February 6, 2018, 10:26 am

US stocks plummet, pulling much of the global indices down with them

Commodity trading also plummeted after Wall Street’s sudden decline this week [Xinhua]

Oil prices have continued into their third day of decline as US stocks plunge at the fastest rate since 2016.

The US benchmark West Texas intermediate dropped 0.76 per cent to $63.66 a barrel for March. Global benchmark Brent Crude fell 0.89 per cent for April to $67.02 a barrel.

On Monday, the Dow Jones Industrial Average plummeted, 1,175 points – or 4.60 per cent – erasing virtually a year’s worth of gains.

The S&P 500 Index followed suit with a 4.10 per cent drop, while the Nasdaq dropped 3.78 per cent.

The Dow, which had repeatedly broken records since the 2016 US election, had fallen more than 600 points on Friday.

Monday’s drop marks its worst performance since 2008, leading some to wonder if global markets are seeing the type of freefall which followed the sub-prime mortgage crisis 10 years ago.

That led to a financial crisis which the world economy is only now starting to recover from.

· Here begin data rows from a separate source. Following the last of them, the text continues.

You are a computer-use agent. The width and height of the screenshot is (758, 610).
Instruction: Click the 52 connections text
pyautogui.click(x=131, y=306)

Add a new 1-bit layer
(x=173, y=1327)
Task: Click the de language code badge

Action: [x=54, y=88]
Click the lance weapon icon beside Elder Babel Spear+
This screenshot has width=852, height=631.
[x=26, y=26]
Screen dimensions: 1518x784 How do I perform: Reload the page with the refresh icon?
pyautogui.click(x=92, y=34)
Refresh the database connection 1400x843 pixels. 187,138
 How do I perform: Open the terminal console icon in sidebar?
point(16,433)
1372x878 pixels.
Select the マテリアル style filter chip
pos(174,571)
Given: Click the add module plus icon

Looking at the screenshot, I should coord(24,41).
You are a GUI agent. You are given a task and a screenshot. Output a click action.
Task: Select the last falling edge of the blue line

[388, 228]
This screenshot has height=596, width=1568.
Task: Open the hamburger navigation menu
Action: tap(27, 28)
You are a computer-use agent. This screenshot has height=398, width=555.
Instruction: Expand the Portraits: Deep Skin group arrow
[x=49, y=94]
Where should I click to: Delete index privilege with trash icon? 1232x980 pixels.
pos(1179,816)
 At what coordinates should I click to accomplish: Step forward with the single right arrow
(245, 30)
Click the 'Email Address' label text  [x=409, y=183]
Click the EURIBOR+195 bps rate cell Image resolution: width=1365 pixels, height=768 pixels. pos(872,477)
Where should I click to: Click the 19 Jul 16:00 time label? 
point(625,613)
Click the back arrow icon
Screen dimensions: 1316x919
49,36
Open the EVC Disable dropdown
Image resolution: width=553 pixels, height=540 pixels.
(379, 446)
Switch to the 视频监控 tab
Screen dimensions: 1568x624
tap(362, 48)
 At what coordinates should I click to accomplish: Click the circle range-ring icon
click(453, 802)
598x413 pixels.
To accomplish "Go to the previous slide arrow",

The sudden resurgence of volatility in American equity markets has rattled Asia and Europe as commodity trading has also been adversely affected.

The Japanese benchmark Nikkei stock index fell nearly 1,200 points – or 4.8 per cent – by the end of trading on Tuesday.

In China, the Hang Seng index fell 1,650 points for a 5.12 per cent drop, while the benchmark Shanghai Composite plummeted 3.35 per cent to 3,37065.

In Europe, the London benchmark FTSE 100 fell 1.58 per cent while across the channel the CAC 40 fell 1.45 per cent.

The pummeling of US stocks comes less than a week after US President Donald Trump praised his administration’s handling of the economy citing the upward trajectory of the stock exchanges in the past 15 months.

It also comes as the chairmanship of the Federal Reserve changes hands with Janet Yellen stepping down and Trump’s nominee Jerome H. Powell taking over.

The Fed was expected to vote to raise interest rates again during the Federal Open Market Committee (FOMC) in mid-March.

But traders and analysts are wondering whether the sell-off in US indices of the past few days will persuade the FOMC to postpone their decision to May 2.

In the last Fed policy meeting chaired by Yellen on January 31, interest rates remain unchanged.